◆ What you will do: Print exactly, and only, the lines from the one containing "The height and width of the screenshot is (1139, 1347)." through the last line of the records below, both included; leave out the pictures.

(Screenshot grounding data)
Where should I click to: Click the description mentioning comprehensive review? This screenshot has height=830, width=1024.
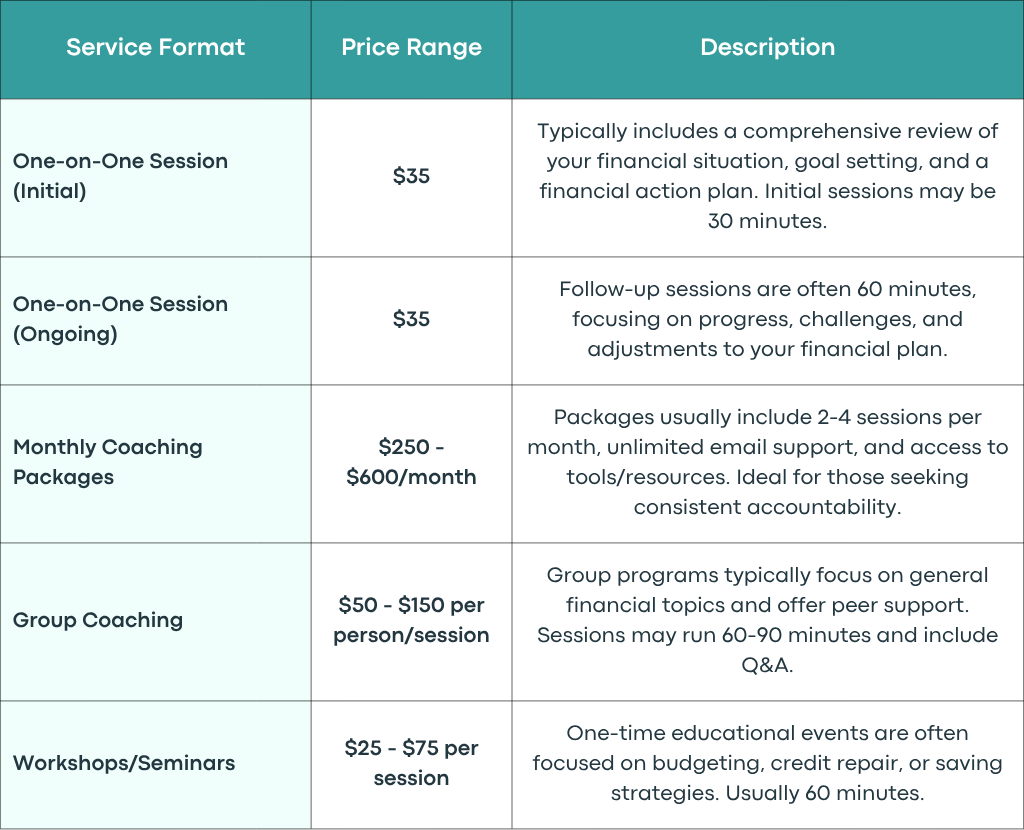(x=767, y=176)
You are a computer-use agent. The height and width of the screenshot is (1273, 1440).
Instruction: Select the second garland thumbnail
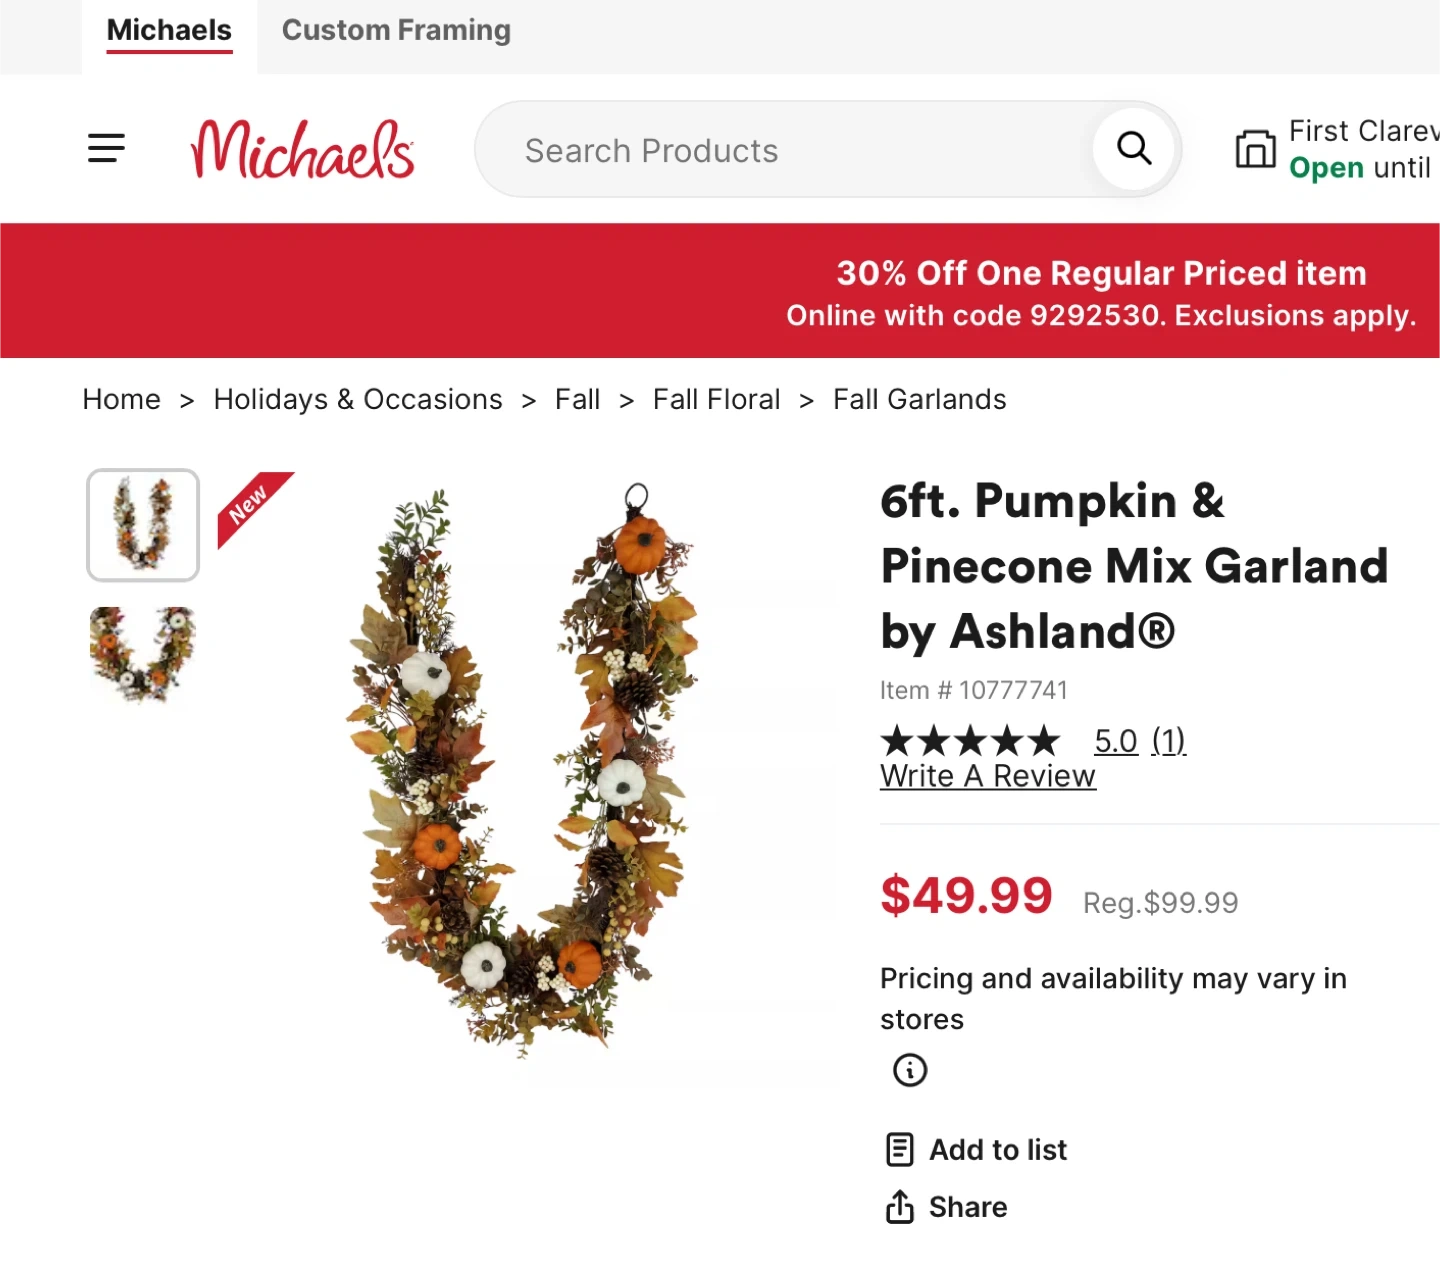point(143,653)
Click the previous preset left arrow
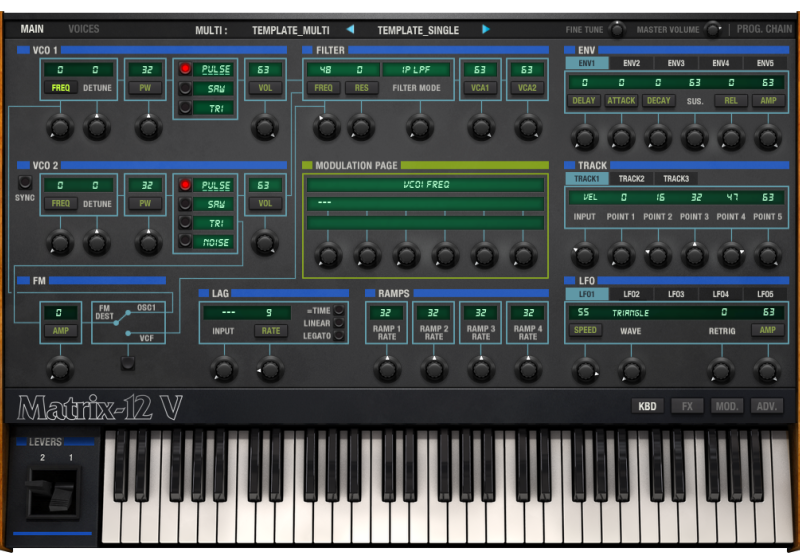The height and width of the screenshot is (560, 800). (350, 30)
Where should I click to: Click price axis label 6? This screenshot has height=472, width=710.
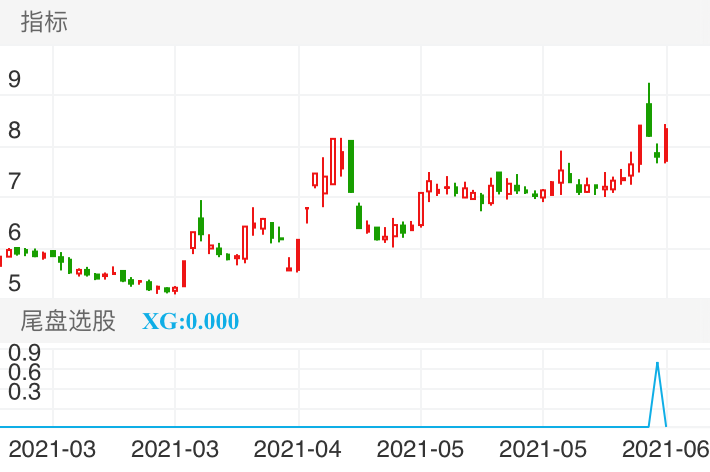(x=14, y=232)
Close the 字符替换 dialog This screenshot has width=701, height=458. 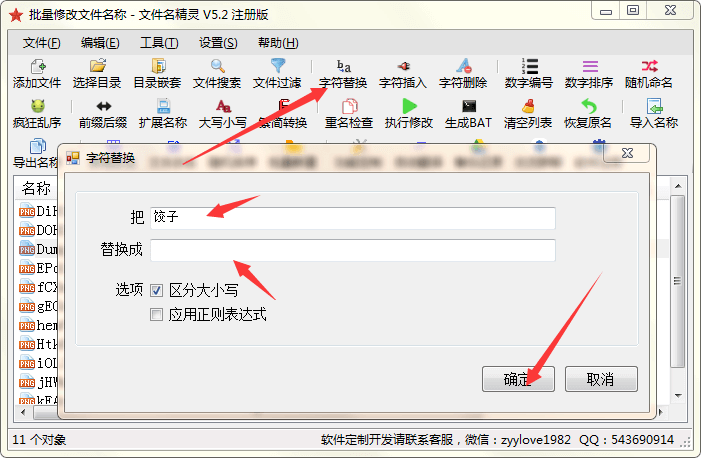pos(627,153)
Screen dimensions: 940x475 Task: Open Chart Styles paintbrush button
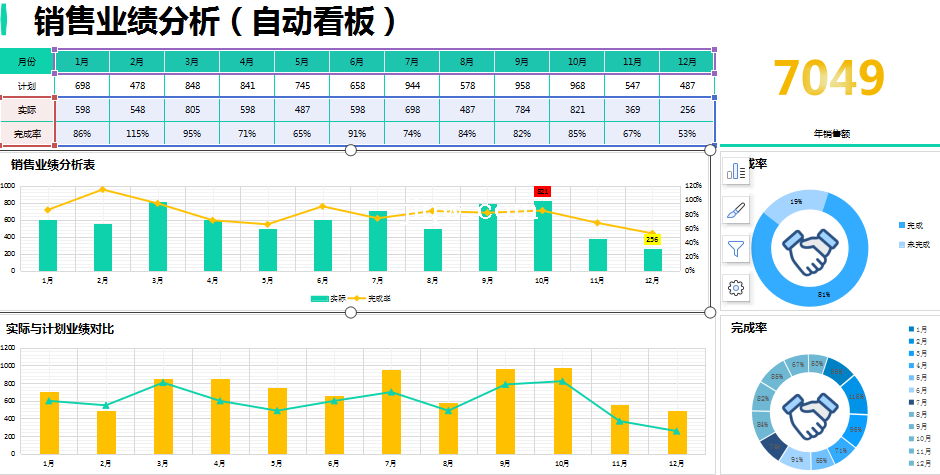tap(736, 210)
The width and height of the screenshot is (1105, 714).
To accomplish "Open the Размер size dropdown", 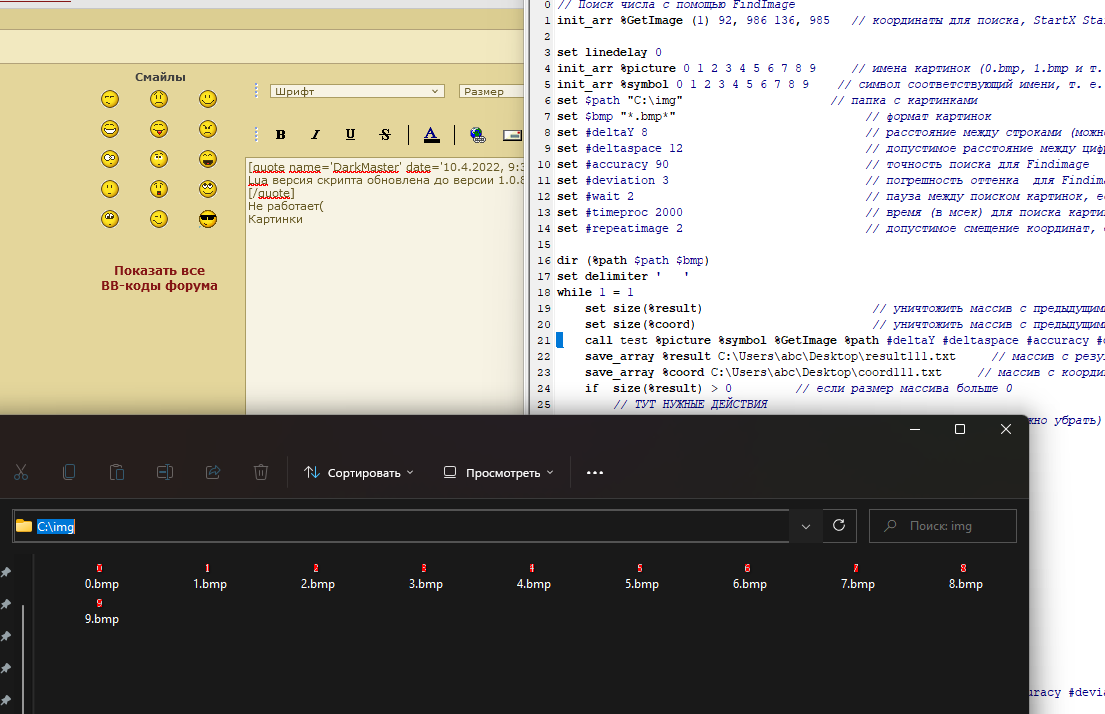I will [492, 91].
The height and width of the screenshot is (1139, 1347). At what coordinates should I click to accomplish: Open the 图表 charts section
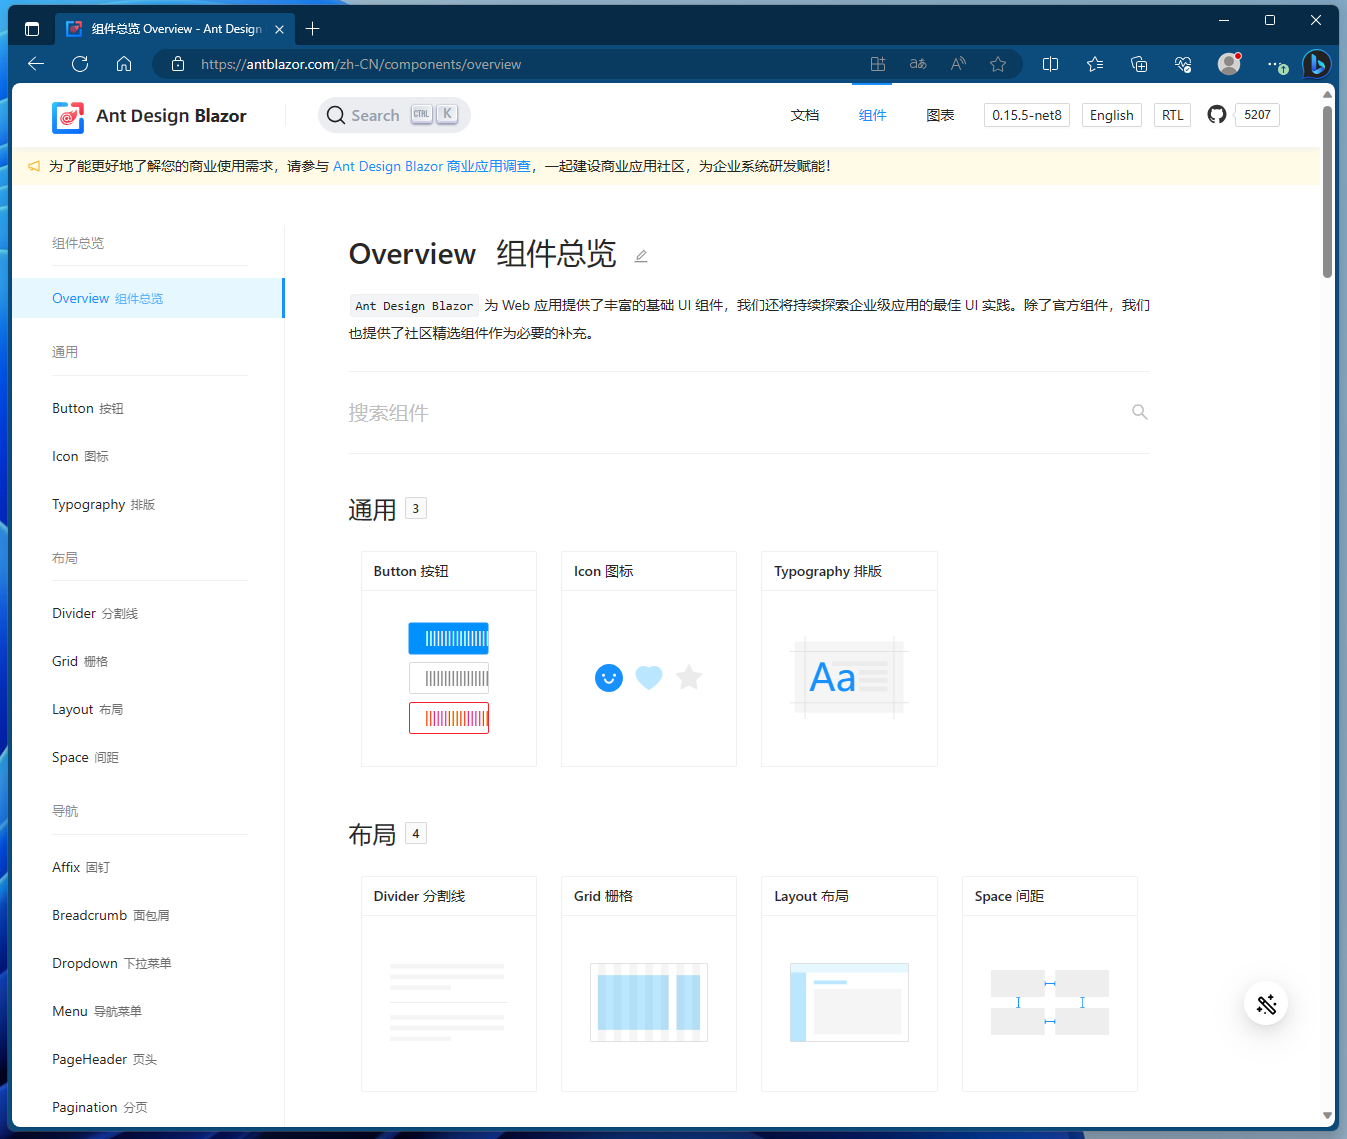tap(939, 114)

◆ Solution for this task:
The height and width of the screenshot is (1139, 1347). At what coordinates should I click to accomplish: Open the 图表 charts section
tap(939, 114)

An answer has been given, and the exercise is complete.